Abstract

Polycyclic aromatic hydrocarbons (PAHs) and N-nitrosamines (NNA) are mainly activated by cytochrome P450s, and their associated enzyme activities such as aryl hydrocarbon (benzo(a)pyrene) hydroxylase (AHH), N-nitrosdimethylamine N-demethylase I (NDMA-dI), NADPH-cytochrome C reductase, and detoxified by glutathione S-transferase (GST) and glutathione (GSH). The present study shows the influence of Cymbopogon proximus (Halfa barr), Zygophyllum coccineum L. (Kammun quaramany), Lupinus albus (Termis) as herbs capable of inducing hypoglycemia on the activity of the above mentioned enzymes in the liver of diabetic rats. Alloxan was administered as a single dose (120 mg/kg body weight) to induce diabetes and the herbs were administered to diabetic rats as repeated doses for 4 weeks. Alloxan-induced diabetes significantly increased the blood glucose level by 93% compared to the control level. On the other hand, repeated-dose treatments of diabetic rats with Cymbopogon proximus and Lupinus albus are more effective than Zygophyllum coccineum in restoring the elevated blood glucose level to the normal level. Alloxan treatment increased the hepatic activity of cytochrome P450, NADPH-cytochrome C reductase, AHH, NDMA-dI, GST and GSH by 112, 122, 82, 99, 64 and 26%, respectively.
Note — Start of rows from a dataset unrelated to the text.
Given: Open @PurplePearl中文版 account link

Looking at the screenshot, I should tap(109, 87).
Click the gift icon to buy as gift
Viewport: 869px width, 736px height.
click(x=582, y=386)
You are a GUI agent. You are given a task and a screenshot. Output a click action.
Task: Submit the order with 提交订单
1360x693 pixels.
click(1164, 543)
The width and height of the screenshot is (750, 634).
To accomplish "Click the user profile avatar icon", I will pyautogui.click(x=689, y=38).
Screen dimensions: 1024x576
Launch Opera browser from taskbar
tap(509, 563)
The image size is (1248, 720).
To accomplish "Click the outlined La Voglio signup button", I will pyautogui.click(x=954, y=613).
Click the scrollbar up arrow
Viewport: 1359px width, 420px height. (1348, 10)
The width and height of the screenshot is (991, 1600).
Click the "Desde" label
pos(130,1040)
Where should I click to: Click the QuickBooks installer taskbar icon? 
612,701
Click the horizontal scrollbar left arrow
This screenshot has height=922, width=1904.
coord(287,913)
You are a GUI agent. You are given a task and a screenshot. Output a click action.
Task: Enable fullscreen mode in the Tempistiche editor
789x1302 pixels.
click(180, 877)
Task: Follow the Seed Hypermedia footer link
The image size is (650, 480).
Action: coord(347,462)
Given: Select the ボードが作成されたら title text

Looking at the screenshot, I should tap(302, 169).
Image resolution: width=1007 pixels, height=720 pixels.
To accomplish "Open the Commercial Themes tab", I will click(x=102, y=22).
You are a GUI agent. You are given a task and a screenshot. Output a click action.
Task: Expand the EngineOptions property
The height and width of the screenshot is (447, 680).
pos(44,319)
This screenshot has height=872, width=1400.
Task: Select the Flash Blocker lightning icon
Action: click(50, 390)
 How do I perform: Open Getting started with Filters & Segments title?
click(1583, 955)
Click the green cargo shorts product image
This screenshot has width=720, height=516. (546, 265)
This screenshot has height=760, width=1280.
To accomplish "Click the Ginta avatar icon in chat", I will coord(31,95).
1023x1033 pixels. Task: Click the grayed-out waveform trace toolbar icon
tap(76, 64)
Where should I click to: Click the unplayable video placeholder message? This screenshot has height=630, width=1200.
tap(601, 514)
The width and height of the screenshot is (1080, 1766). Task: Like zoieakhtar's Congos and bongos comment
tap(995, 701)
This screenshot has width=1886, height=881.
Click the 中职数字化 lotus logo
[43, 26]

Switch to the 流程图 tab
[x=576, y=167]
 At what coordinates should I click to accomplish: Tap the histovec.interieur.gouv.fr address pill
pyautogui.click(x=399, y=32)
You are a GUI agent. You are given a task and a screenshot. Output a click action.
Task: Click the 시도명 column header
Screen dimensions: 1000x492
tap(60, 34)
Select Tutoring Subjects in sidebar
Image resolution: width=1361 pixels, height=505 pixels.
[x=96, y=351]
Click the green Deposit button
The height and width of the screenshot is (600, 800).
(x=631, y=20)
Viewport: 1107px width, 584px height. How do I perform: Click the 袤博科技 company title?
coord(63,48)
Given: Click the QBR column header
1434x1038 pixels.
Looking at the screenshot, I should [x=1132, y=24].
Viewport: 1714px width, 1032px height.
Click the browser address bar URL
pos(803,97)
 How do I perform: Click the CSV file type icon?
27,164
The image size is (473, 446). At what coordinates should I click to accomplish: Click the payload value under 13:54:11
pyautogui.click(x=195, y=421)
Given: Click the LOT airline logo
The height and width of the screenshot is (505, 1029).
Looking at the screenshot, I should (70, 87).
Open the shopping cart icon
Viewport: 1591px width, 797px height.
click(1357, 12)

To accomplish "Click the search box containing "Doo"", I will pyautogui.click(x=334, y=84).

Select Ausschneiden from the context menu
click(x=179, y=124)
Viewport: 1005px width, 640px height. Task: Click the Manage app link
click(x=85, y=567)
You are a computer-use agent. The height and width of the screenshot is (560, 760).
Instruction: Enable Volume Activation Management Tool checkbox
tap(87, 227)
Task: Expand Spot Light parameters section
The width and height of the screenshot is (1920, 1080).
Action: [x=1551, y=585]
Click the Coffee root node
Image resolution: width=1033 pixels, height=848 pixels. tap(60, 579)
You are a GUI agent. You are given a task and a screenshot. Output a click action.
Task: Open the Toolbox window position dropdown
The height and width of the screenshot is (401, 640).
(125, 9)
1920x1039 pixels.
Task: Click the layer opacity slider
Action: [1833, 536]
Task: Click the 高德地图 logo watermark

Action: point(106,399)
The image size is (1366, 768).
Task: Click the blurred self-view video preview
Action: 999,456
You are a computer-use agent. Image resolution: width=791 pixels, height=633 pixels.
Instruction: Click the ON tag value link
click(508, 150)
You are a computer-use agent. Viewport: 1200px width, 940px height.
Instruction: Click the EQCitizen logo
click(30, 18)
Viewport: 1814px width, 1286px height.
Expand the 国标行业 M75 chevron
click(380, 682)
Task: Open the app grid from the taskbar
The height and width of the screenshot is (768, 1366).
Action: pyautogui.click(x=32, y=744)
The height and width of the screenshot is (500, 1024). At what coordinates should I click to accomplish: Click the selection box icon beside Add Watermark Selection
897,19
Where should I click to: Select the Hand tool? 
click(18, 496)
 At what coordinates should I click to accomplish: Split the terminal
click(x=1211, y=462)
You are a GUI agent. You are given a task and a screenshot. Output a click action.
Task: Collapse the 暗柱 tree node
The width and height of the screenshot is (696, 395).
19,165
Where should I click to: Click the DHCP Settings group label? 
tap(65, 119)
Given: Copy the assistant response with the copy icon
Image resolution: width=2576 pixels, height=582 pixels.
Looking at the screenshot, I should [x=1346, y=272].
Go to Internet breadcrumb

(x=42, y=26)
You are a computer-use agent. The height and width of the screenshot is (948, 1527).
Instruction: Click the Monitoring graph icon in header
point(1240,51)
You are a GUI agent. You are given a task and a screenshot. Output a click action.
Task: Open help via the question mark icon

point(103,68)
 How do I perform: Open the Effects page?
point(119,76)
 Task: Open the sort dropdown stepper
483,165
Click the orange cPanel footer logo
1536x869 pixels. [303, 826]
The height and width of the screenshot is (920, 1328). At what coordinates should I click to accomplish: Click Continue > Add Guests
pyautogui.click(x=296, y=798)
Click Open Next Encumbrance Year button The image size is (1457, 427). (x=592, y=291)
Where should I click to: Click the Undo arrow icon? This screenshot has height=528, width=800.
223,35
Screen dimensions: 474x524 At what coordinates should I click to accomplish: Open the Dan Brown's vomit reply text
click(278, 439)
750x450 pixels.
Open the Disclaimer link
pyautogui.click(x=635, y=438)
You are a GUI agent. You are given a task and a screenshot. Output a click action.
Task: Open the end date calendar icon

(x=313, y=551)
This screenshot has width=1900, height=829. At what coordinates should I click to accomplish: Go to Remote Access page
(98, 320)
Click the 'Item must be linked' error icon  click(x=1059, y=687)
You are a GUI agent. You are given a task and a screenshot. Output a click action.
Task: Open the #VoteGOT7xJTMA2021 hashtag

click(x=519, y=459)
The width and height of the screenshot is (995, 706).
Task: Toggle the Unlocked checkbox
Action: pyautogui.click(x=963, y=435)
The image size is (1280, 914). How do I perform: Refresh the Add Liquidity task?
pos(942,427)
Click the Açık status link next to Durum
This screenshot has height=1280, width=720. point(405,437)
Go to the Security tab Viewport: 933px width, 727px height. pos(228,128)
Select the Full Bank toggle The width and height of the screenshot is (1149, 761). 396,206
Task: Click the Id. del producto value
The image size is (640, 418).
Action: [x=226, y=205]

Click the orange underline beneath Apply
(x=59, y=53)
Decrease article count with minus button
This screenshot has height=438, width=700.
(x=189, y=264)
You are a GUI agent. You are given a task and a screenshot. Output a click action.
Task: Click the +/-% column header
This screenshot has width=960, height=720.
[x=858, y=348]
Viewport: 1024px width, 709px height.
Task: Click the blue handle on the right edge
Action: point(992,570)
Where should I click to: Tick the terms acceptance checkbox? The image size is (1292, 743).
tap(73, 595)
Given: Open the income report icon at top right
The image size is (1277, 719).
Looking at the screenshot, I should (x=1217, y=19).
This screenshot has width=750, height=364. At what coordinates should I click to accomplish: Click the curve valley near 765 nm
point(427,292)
These herbs decreased the activity of above mentioned enzymes in the liver of diabetic rats compared to alloxan-treated rats. We conclude that alloxan increased the activity of cytochrome P450 system and that such herbs reduced these activities. The toxic effects of PAHs (e.g. benzo(a)pyrene) and NNA (e.g. N-nitrosdimethylamine) could be increased in the liver of diabetic rats through induction of their corresponding bioactivating enzymes. On the other hand, hypoglycemic herbs could alleviate the deleterious effects of these carcinogens in the liver of diabetic rats since these herbs reduced the hepatic content of cytochrome P450 and other associated enzyme activities compared to the diabetic group. Such alterations in the activity of phase I and II drug-metabolizing enzymes should be considered when therapeutic drugs are administered to diabetic patients since most of drugs are metabolized mainly by the cytochrome P450 system.